Reproduce, word for word, the lines in the material below starting with the one that has "Click the 9:29" and going on through the one that has "Given: Open the". Leave out all pictures.
******************************
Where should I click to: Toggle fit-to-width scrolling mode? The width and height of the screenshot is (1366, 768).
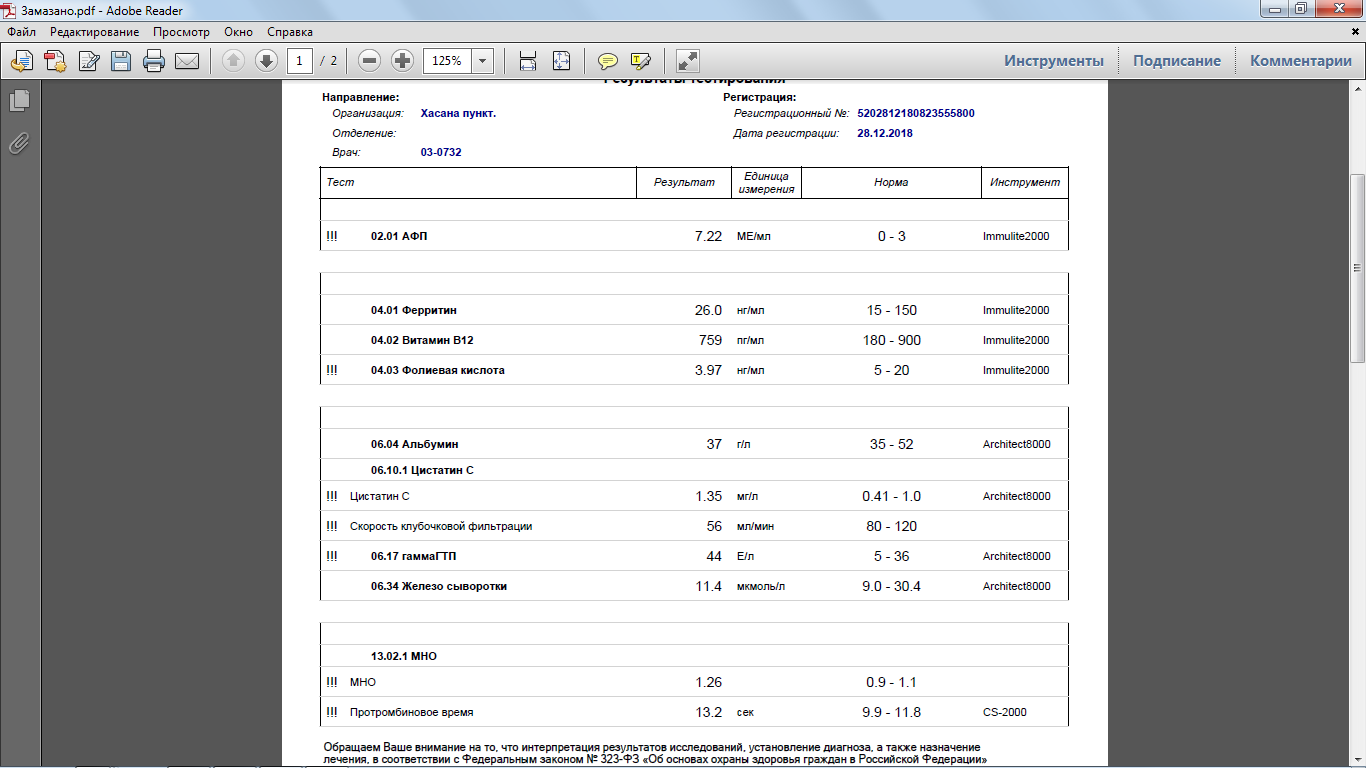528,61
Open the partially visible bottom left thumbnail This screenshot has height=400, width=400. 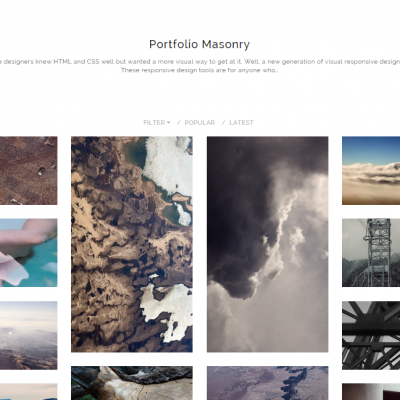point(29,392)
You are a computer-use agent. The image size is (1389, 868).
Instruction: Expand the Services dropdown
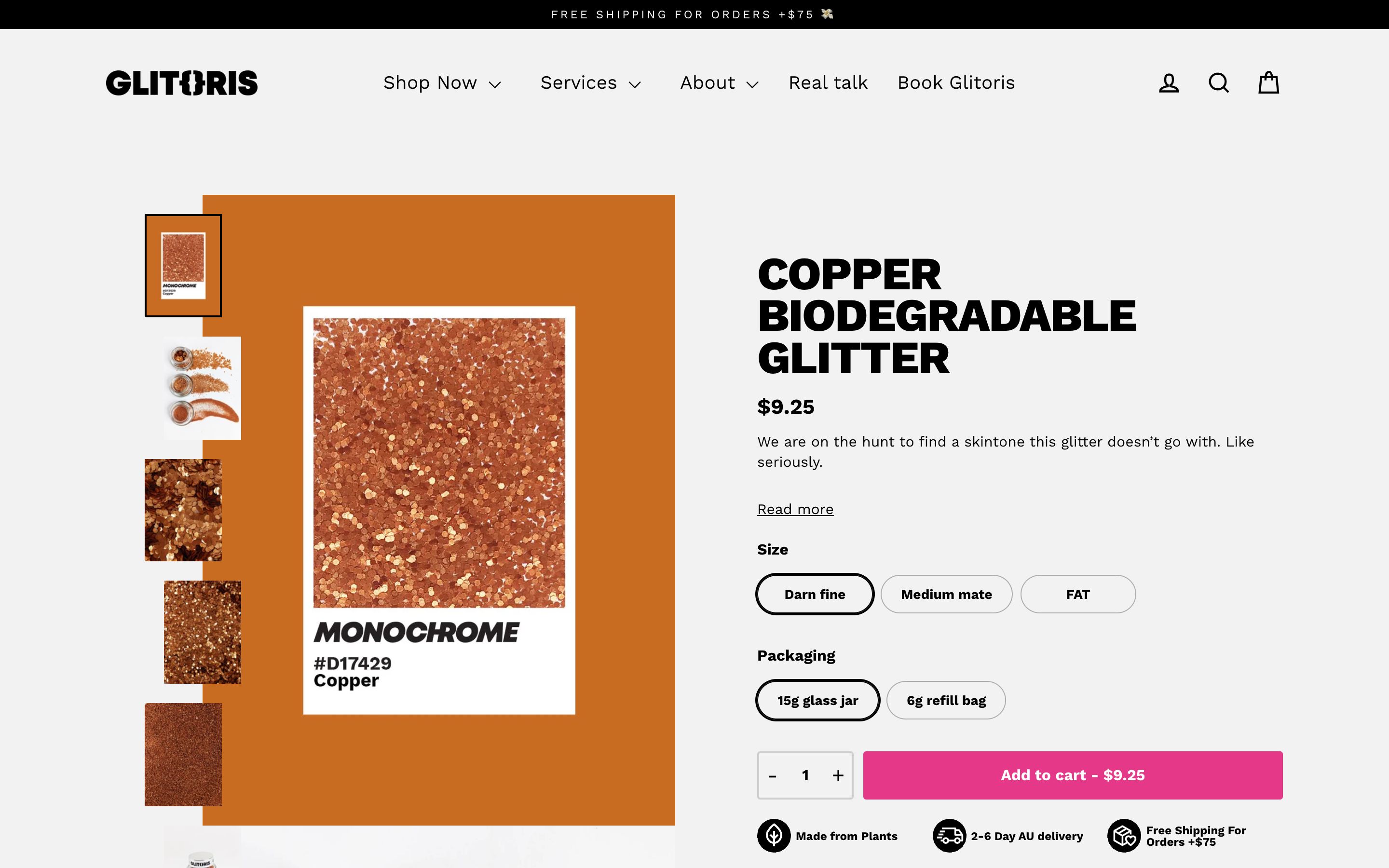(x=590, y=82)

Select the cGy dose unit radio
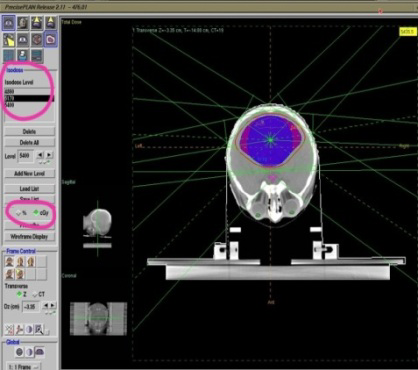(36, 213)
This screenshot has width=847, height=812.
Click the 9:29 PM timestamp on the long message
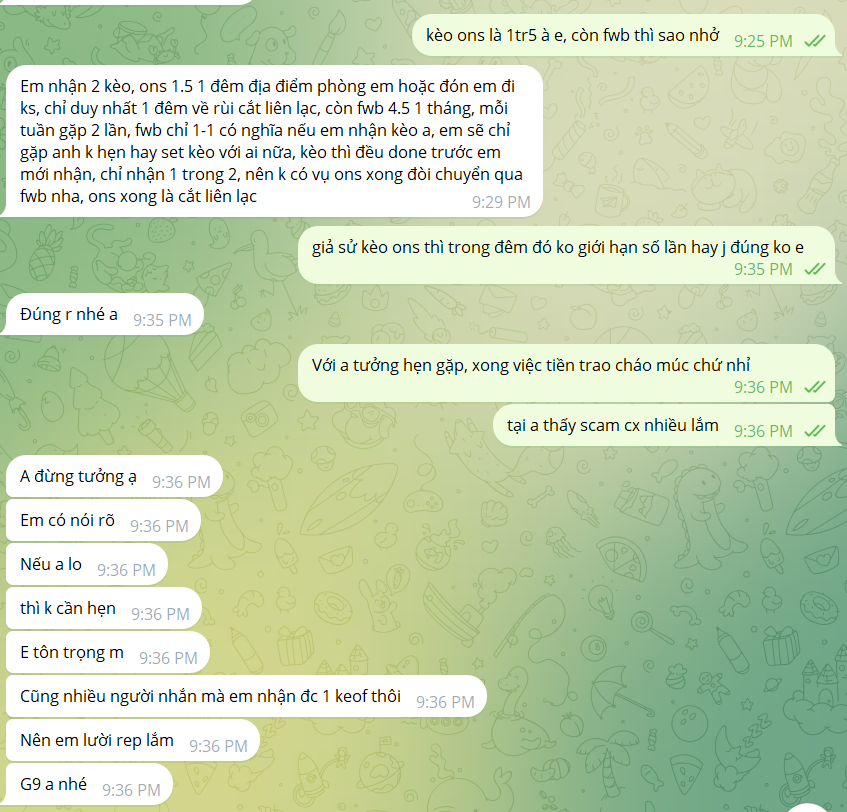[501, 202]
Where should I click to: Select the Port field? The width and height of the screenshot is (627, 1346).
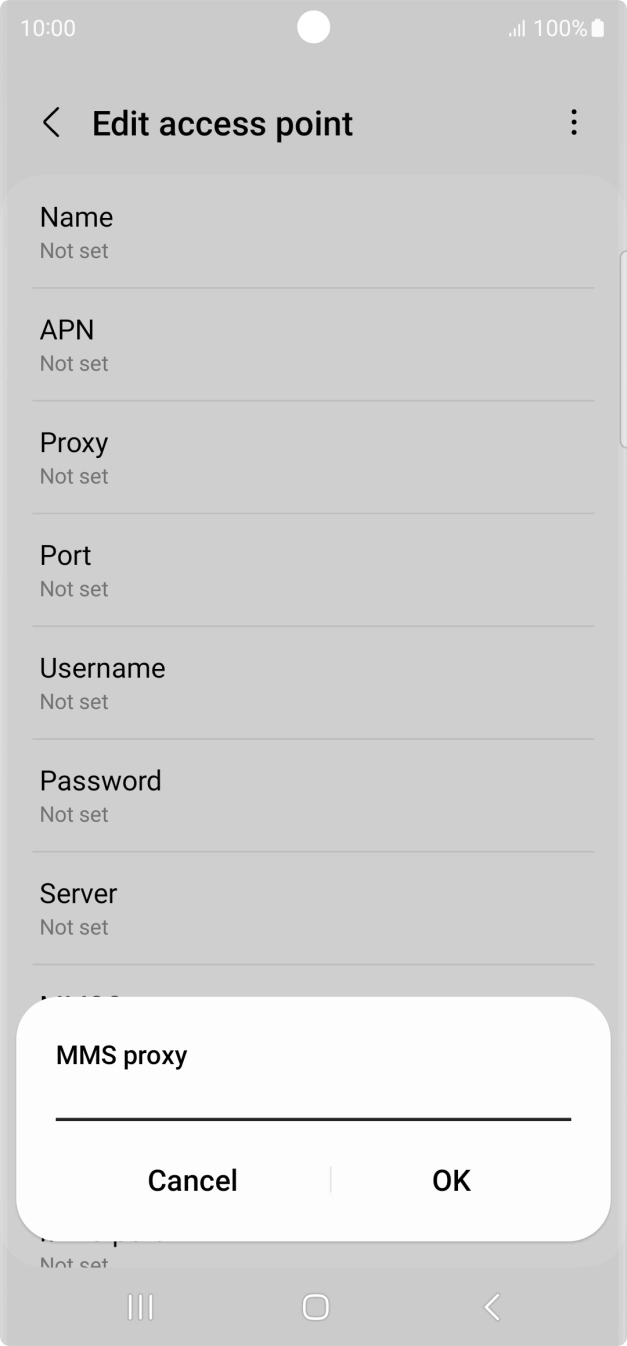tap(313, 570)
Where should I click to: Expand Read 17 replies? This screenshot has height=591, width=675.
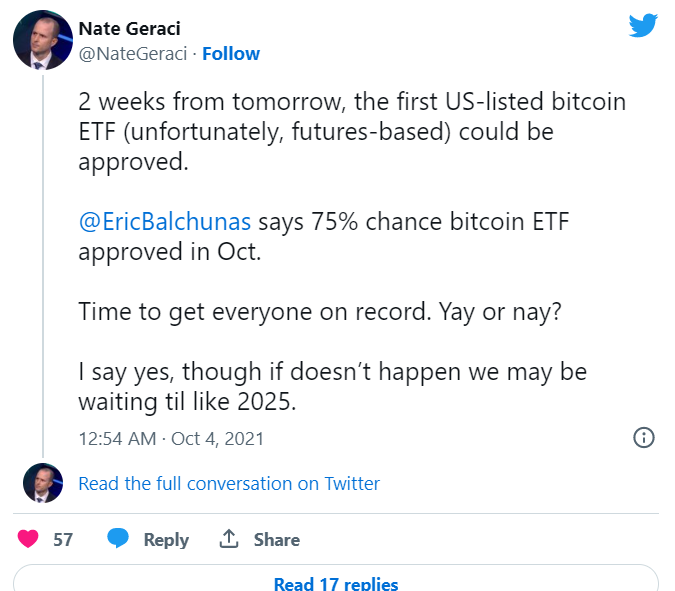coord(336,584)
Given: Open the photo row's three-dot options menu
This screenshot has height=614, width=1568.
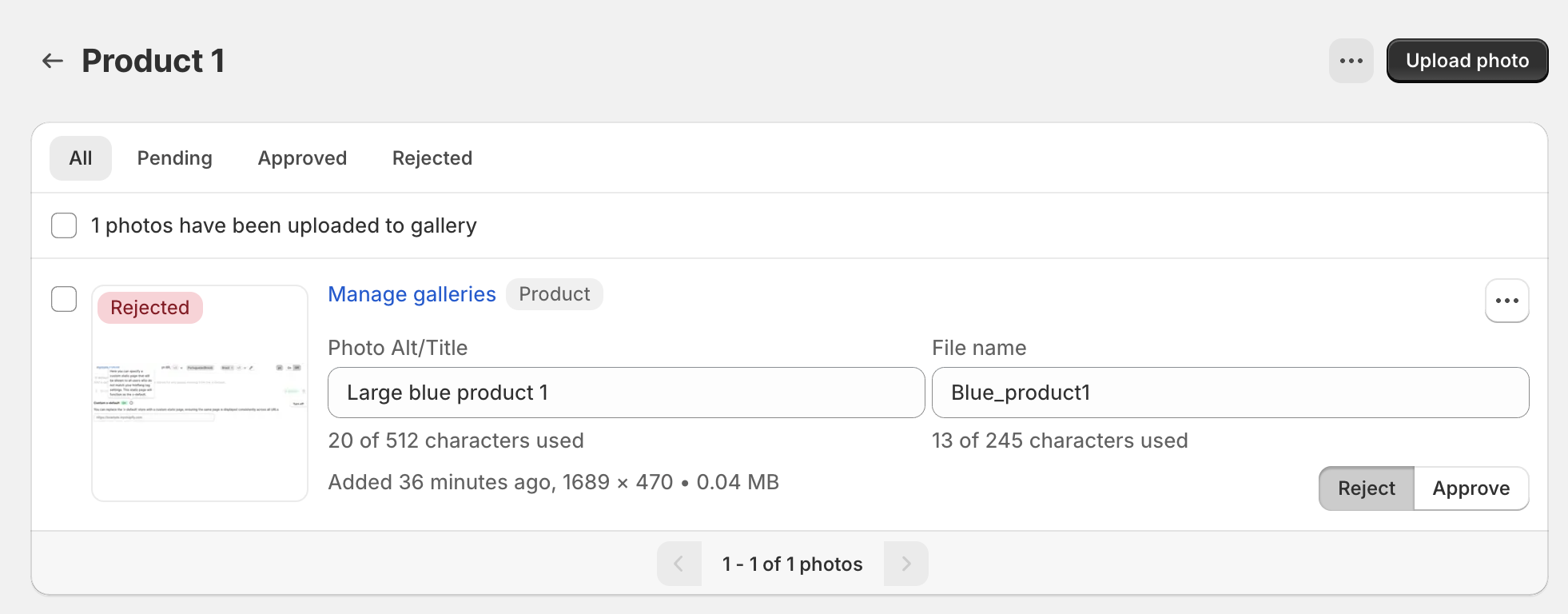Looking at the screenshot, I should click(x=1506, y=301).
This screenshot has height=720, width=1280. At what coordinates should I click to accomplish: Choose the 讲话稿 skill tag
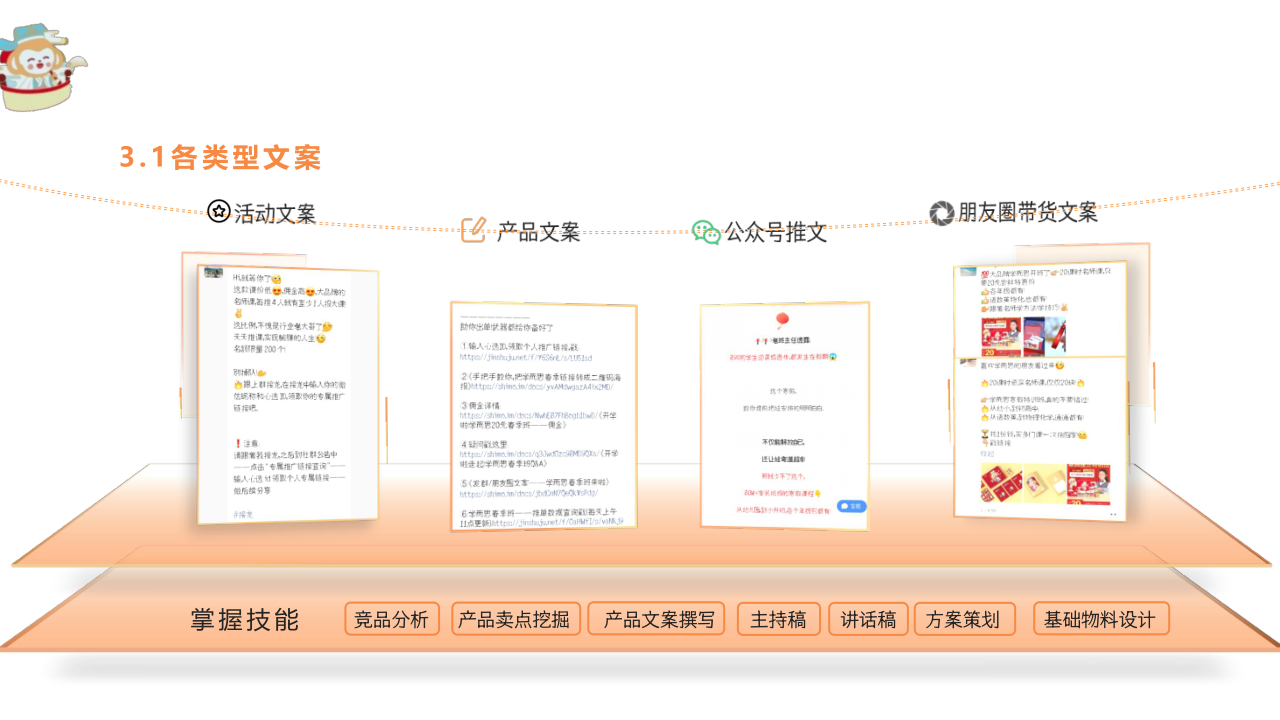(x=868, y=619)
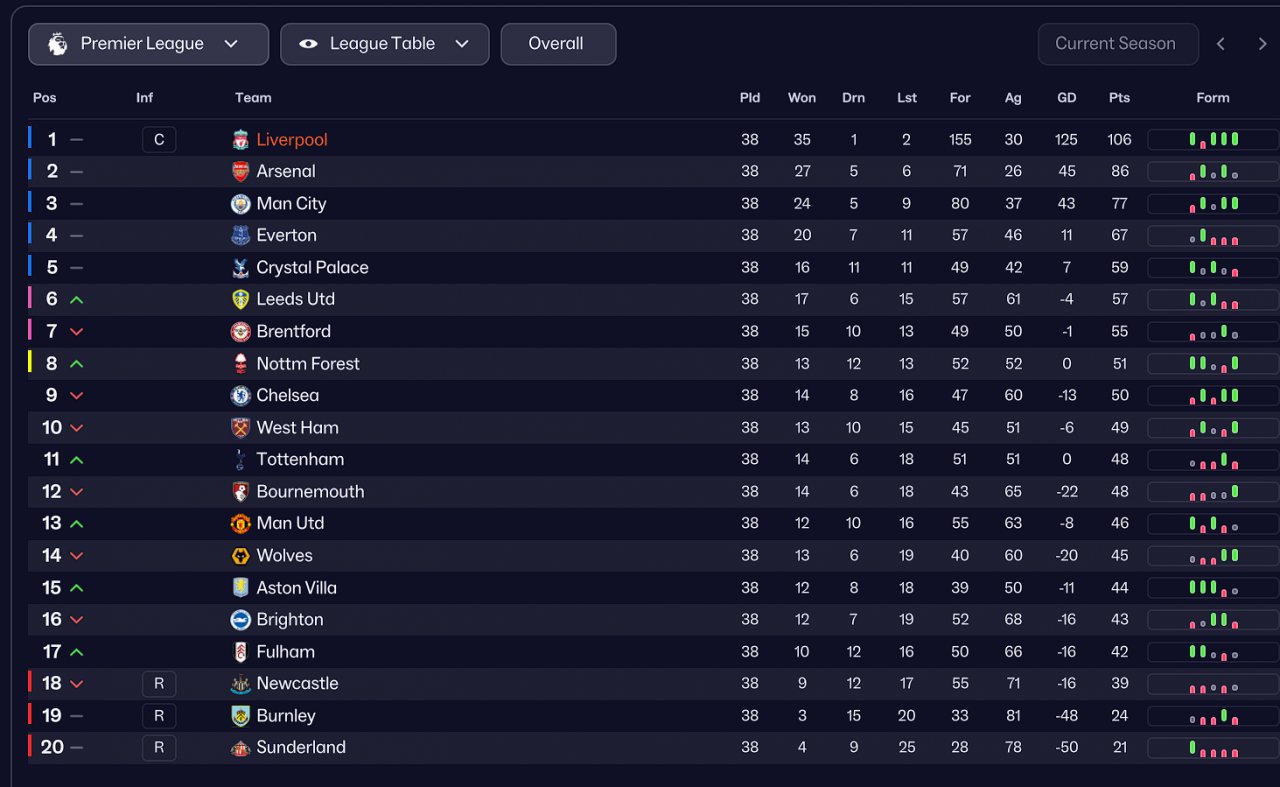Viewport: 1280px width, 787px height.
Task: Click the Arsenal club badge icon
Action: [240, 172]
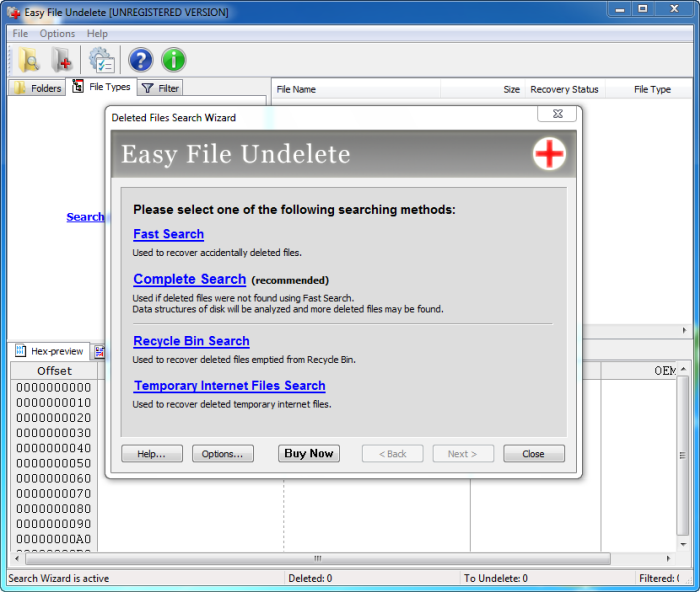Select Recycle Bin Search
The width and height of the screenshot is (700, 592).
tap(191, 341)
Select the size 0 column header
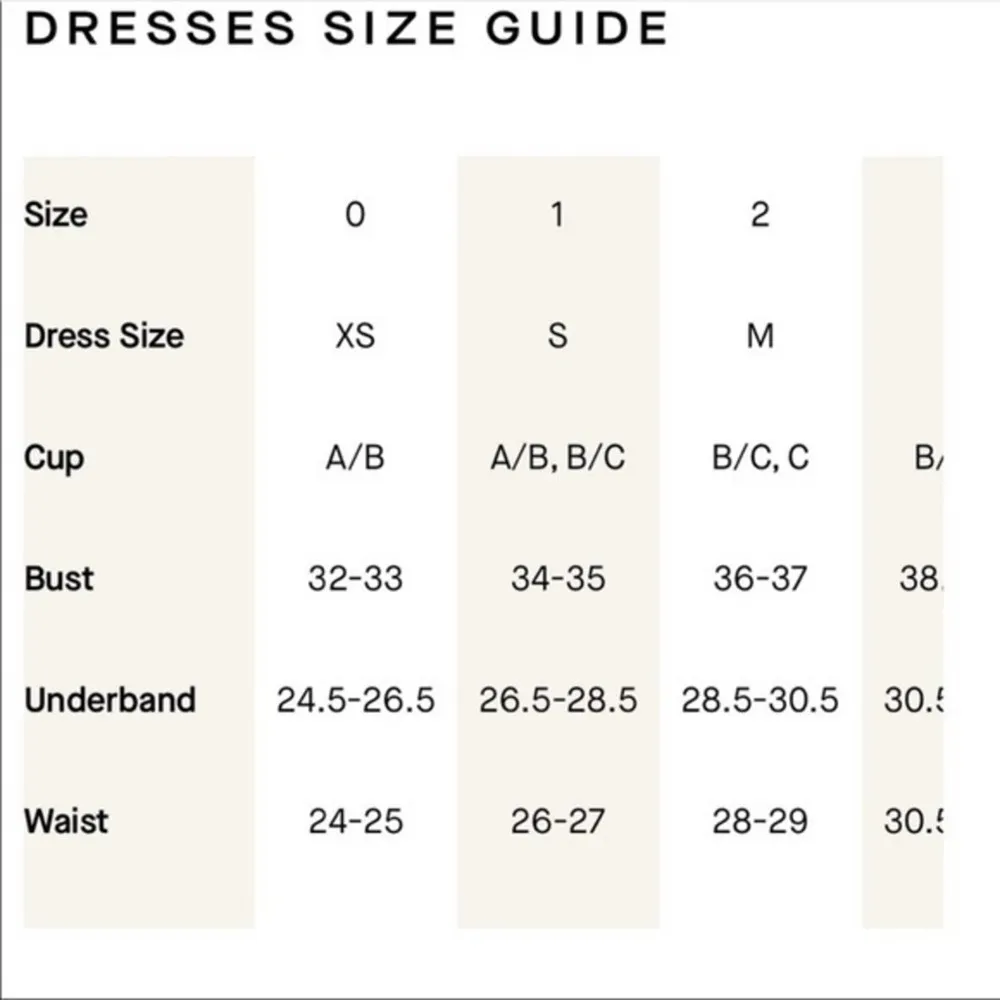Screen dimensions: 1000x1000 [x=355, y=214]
******************************
(SOLUTION TO THIS PROBLEM):
Click the 9:29 PM timestamp on the long message
[501, 202]
Where should I click to: Select the Port field? The width and height of the screenshot is (627, 1346).
tap(313, 570)
Where should I click to: Expand Read 17 replies? This screenshot has height=591, width=675.
coord(336,584)
Given: Open the photo row's three-dot options menu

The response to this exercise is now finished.